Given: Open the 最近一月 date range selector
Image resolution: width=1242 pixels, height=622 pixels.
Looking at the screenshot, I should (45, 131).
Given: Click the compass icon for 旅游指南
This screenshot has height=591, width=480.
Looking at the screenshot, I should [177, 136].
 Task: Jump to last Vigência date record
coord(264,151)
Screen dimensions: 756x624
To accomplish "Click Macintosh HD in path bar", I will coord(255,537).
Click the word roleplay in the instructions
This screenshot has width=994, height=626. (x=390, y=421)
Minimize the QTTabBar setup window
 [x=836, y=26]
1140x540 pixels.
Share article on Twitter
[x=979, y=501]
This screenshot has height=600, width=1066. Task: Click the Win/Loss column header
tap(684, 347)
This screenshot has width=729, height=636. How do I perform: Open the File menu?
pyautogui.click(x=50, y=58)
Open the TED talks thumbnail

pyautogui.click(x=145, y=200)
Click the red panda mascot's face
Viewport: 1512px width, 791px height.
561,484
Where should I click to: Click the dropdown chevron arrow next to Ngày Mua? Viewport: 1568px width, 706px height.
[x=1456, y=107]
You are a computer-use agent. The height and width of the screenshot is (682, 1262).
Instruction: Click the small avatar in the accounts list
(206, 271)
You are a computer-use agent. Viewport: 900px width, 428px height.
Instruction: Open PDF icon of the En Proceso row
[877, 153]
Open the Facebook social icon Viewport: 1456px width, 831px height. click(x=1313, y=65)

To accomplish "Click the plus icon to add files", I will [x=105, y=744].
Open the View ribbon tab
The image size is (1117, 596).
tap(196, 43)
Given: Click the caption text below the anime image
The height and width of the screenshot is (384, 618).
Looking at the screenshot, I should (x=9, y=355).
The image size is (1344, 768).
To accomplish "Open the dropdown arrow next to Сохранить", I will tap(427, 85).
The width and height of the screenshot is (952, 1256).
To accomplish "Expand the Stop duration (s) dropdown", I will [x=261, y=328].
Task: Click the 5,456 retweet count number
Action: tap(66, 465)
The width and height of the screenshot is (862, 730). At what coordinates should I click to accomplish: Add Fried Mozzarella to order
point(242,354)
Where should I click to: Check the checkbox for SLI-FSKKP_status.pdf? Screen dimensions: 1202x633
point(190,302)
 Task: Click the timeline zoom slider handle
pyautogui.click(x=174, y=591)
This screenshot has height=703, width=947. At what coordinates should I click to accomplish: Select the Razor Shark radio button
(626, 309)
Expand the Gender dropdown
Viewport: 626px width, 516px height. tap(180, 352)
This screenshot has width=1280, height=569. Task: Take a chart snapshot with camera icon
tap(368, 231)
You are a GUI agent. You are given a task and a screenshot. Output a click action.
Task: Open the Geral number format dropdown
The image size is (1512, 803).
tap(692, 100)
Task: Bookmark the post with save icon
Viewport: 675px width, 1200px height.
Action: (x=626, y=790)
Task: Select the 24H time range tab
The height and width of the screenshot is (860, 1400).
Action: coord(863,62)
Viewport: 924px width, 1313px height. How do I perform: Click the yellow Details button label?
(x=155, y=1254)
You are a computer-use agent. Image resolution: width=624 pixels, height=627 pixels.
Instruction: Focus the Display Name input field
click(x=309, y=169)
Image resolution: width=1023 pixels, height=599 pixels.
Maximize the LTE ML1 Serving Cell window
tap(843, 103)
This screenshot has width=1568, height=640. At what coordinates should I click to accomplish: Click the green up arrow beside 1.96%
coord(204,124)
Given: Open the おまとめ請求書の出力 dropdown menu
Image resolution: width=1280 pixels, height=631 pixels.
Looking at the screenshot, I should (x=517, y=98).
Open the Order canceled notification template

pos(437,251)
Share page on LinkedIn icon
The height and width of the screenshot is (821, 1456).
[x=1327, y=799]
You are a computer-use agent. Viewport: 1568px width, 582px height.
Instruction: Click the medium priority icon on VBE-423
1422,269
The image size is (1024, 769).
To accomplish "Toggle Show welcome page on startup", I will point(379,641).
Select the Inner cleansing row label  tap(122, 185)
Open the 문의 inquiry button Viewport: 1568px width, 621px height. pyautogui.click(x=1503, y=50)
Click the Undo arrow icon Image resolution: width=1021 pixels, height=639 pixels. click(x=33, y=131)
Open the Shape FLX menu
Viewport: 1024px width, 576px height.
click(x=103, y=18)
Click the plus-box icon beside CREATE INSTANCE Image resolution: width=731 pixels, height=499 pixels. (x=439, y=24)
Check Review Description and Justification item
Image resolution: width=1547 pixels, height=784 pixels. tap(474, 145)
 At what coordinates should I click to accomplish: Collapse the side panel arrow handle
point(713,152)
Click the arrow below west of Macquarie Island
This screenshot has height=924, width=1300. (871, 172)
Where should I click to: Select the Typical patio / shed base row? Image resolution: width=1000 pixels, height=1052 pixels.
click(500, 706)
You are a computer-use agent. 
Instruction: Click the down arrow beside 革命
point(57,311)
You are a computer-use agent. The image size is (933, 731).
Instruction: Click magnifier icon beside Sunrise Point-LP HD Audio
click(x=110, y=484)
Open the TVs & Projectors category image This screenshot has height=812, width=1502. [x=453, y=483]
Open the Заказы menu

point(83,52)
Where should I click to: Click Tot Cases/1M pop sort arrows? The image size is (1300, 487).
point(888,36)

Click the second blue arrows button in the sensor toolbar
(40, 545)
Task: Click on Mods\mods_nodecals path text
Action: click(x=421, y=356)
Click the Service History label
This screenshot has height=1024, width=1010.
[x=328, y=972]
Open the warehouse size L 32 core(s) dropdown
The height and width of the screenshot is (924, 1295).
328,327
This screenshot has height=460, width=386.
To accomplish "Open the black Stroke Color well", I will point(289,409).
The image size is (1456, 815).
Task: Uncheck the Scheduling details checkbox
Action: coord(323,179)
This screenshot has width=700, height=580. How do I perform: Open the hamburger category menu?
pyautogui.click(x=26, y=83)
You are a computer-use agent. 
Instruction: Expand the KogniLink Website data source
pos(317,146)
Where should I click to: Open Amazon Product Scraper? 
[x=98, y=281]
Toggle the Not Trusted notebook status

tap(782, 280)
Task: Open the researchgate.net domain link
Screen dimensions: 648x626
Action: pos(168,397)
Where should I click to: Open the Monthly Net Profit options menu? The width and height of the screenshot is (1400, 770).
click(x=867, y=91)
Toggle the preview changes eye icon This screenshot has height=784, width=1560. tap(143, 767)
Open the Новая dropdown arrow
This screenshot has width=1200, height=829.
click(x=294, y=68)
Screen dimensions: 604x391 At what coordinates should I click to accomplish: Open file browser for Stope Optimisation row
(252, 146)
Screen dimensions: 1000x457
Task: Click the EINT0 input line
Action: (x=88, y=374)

◆ ◆ ◆ ◆ ◆ ◆ ◆

● **Instructions to follow**
Copy each line of the records containing the string "computer".

● **Output**
You are a computer-use agent. The height and width of the screenshot is (682, 1262).
You are a computer-use agent. Viewport: 900px width, 428px height.
You are a computer-use agent. Image resolution: width=624 pixels, height=627 pixels.
You are a computer-use agent. Viewport: 1568px width, 582px height.
You are a computer-use agent. 
You are a computer-use agent. The image size is (933, 731).
You are a computer-use agent. 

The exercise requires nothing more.